:: Records to use ::

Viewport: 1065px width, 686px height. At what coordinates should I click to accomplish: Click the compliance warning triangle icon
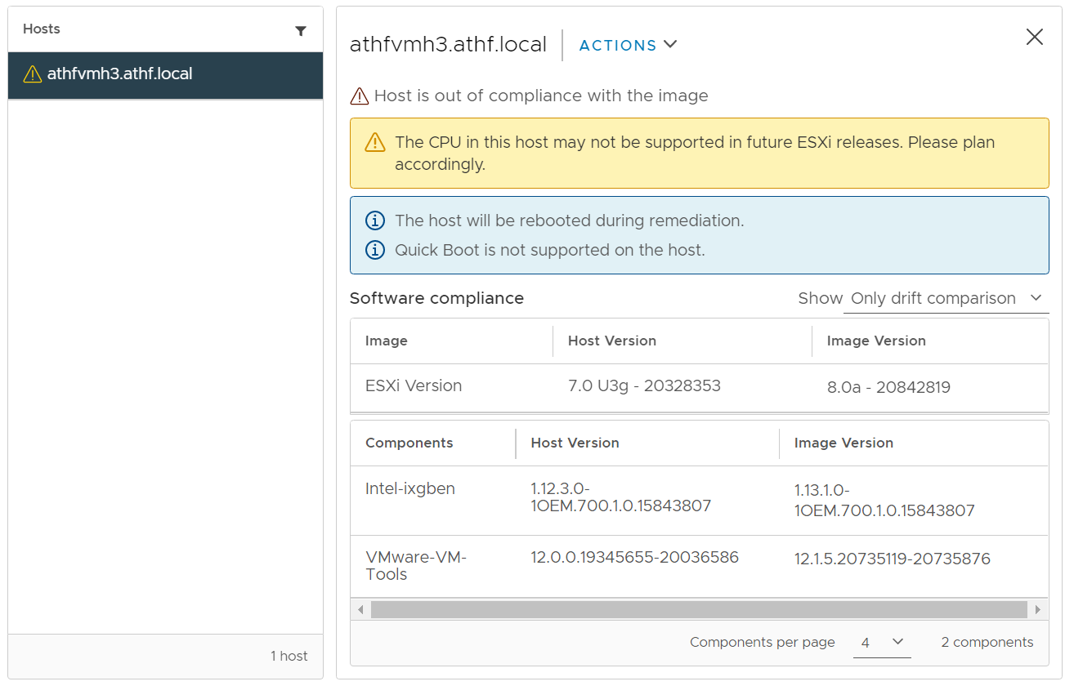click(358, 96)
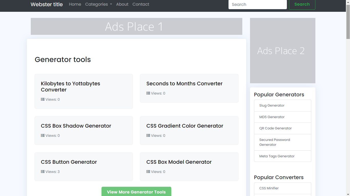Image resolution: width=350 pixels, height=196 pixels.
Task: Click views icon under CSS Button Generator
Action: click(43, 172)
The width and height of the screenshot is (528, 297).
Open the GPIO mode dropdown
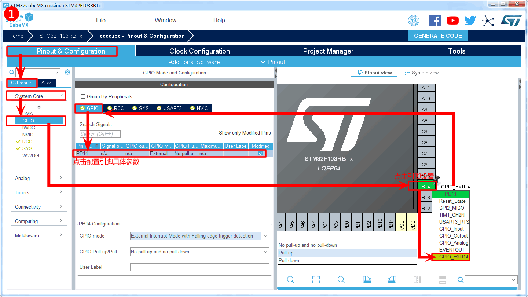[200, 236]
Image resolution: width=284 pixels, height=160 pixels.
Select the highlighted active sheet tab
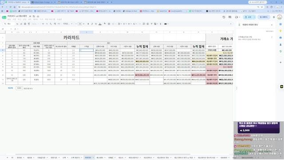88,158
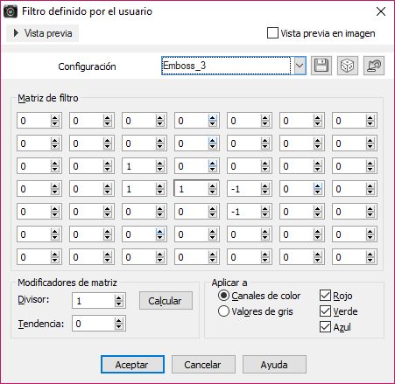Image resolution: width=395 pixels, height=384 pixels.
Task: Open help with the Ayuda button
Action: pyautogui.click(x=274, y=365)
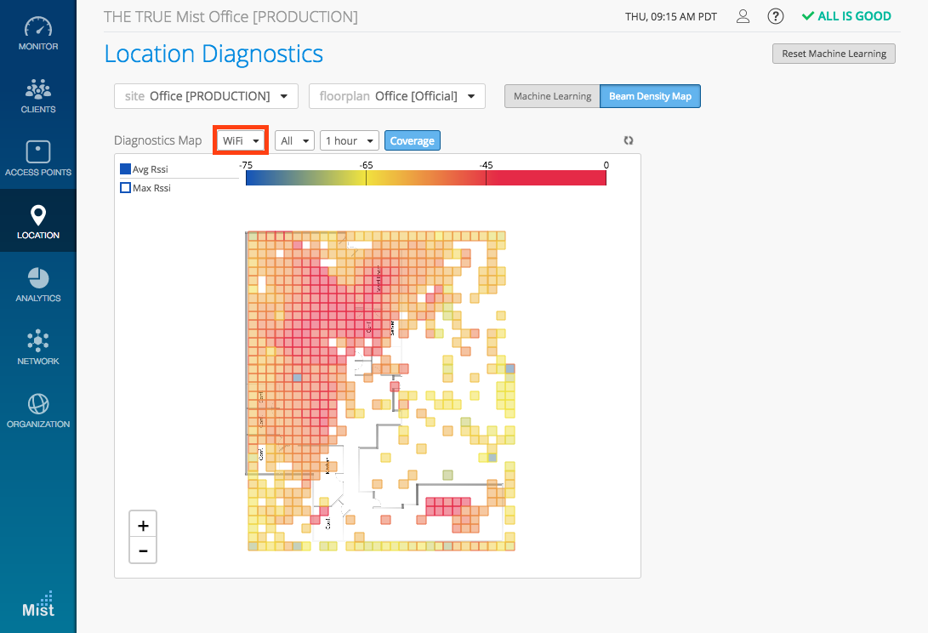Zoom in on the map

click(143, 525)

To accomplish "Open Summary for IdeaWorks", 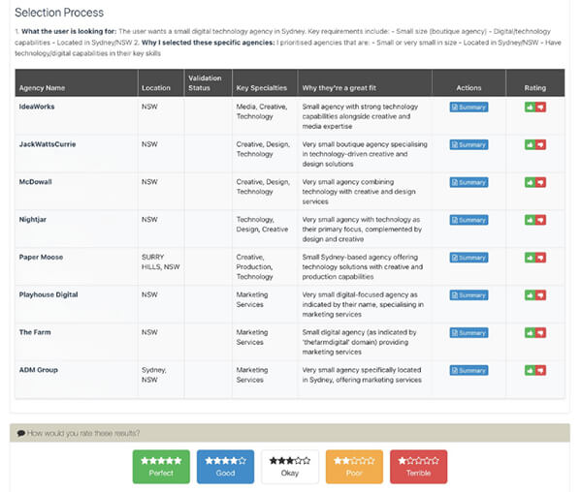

:::

■ Requirement
Starting at the line that holds "Open the GPIO mode dropdown", retype every line through the end of the data, both ends included. Pictures stay out of the copy.

■ Task response
Open the GPIO mode dropdown
[200, 236]
Image resolution: width=284 pixels, height=160 pixels.
Select the highlighted active sheet tab
88,158
Image resolution: width=395 pixels, height=384 pixels.
Task: Open help with the Ayuda button
Action: pyautogui.click(x=274, y=365)
Zoom in on the map

click(143, 525)

To accomplish "Open Summary for IdeaWorks", 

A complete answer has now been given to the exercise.